Iterating with .iterrows() is pandas’ built-in way to loop over DataFrame rows one by one, yielding each row as a (index, Series) pair — giving you access to row data via column names. While simple and intuitive, iterrows() is generally the slowest iteration method in pandas due to Series creation overhead per row, making it unsuitable for large DataFrames (millions of rows). In 2026, iterrows() is best reserved for small DataFrames, debugging, or complex row-wise logic that can’t be vectorized — for performance on real data, prefer vectorized operations, itertuples(), apply(), or Polars equivalents.
Here’s a complete, practical guide to using .iterrows(): syntax, row-by-row calculation patterns, performance pitfalls, real-world use cases, and modern best practices for when to use it (and when to avoid it).
iterrows() returns an iterator over (index, row Series) pairs — row data is accessed like a dict (row['column']) or with .at for assignment.
import pandas as pd
df = pd.DataFrame({
'Team': ['A', 'B', 'C'],
'Wins': [20, 15, 10],
'Games': [30, 25, 20]
})
for index, row in df.iterrows():
print(f"Index {index}: {row['Team']} won {row['Wins']} out of {row['Games']} games")

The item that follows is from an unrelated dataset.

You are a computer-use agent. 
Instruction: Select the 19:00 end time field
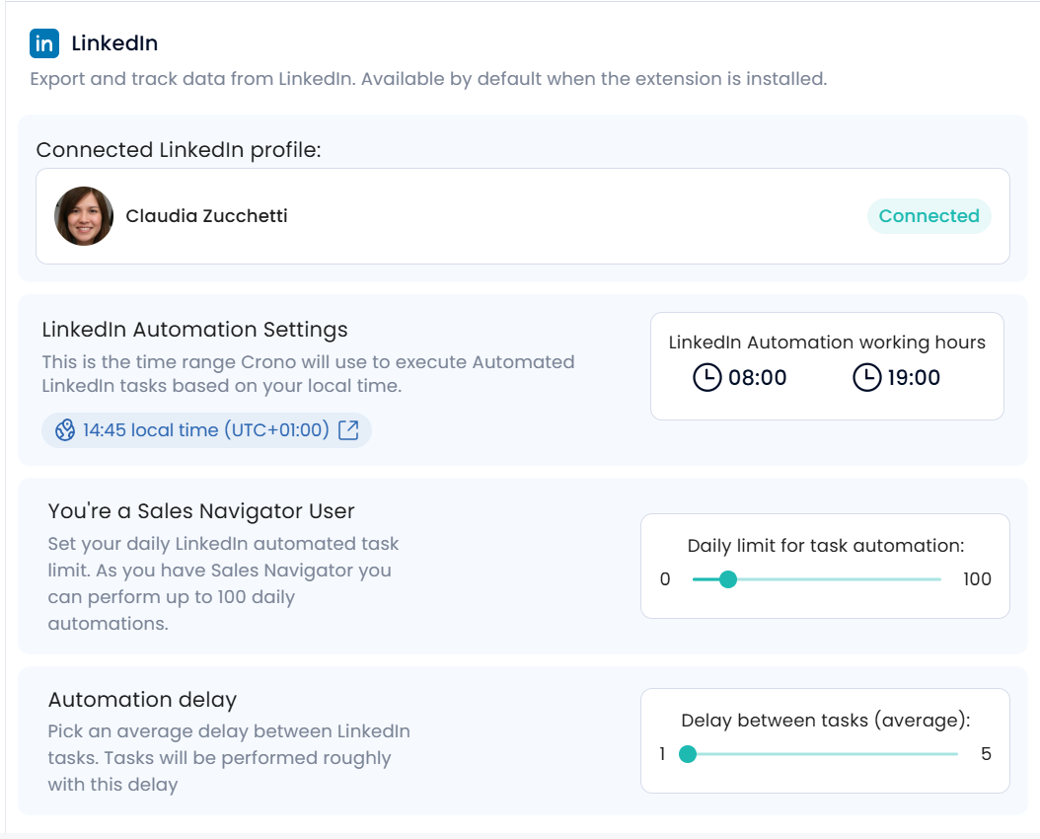point(914,377)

# Index 0: A won 20 out of 30 games
# Index 1: B won 15 out of 25 games
# Index 2: C won 10 out of 20 games
Row-by-row calculation and assignment with iterrows() — compute win percentage and add it back to the DataFrame using .at — works but is slow for large DataFrames.

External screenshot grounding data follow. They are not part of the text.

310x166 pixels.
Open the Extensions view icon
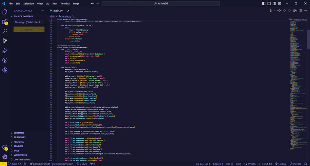(5, 22)
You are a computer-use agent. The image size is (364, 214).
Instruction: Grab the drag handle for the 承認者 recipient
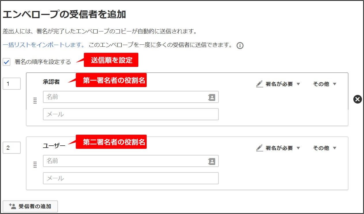[x=35, y=101]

# Inefficient: iterrows() + .at assignment
for index, row in df.iterrows():
win_pct = row['Wins'] / row['Games'] if row['Games'] > 0 else 0
df.at[index, 'Win Percentage'] = win_pct
print(df)
# Team Wins Games Win Percentage
# 0 A 20 30 0.666667
# 1 B 15 25 0.600000
# 2 C 10 20 0.500000
Real-world pattern: row-wise processing with state or complex logic — iterrows() is useful when vectorization is difficult (e.g., cumulative calculations, conditional branching per row).
# Running win percentage (cumulative)
df['Cumulative Wins'] = 0
df['Cumulative Games'] = 0
for index, row in df.iterrows():
if index == 0:
df.at[index, 'Cumulative Wins'] = row['Wins']
df.at[index, 'Cumulative Games'] = row['Games']
else:
prev = df.iloc[index - 1]
df.at[index, 'Cumulative Wins'] = prev['Cumulative Wins'] + row['Wins']
df.at[index, 'Cumulative Games'] = prev['Cumulative Games'] + row['Games']
df.at[index, 'Running Win %'] = df.at[index, 'Cumulative Wins'] / df.at[index, 'Cumulative Games']
print(df)
Best practices make .iterrows() iteration safe and efficient. Avoid iterrows() on large DataFrames (>10,000 rows) — it’s 10–100× slower than vectorized ops or itertuples() due to Series creation per row. Prefer itertuples() for simple row iteration — returns namedtuples (faster access, less overhead). Use vectorized operations whenever possible — df['Win %'] = df['Wins'] / df['Games'] is fastest and cleanest. Modern tip: switch to Polars for large data — df.with_columns((pl.col("Wins") / pl.col("Games")).alias("Win %")) is 10–100× faster than pandas iteration. Add type hints — pd.DataFrame with column types — improves static analysis. In production, profile with timeit or cProfile — iteration is often the bottleneck. Use chunking for huge files — pd.read_csv(chunksize=...) or Polars streaming — keeps memory flat. Combine with shift() for lag/lead comparisons — df['Prev Wins'] = df['Wins'].shift(1) — vectorized and fast. Avoid modifying DataFrame structure inside loop — pre-allocate columns to prevent fragmentation.
Iterating with .iterrows() gives easy row access when vectorization isn’t feasible — but it’s slow and should be a last resort. In 2026, prefer vectorized ops, itertuples(), Polars, and chunking for speed and memory safety. Master when to iterate vs. vectorize, and you’ll process tabular data efficiently — fast, clean, and at scale.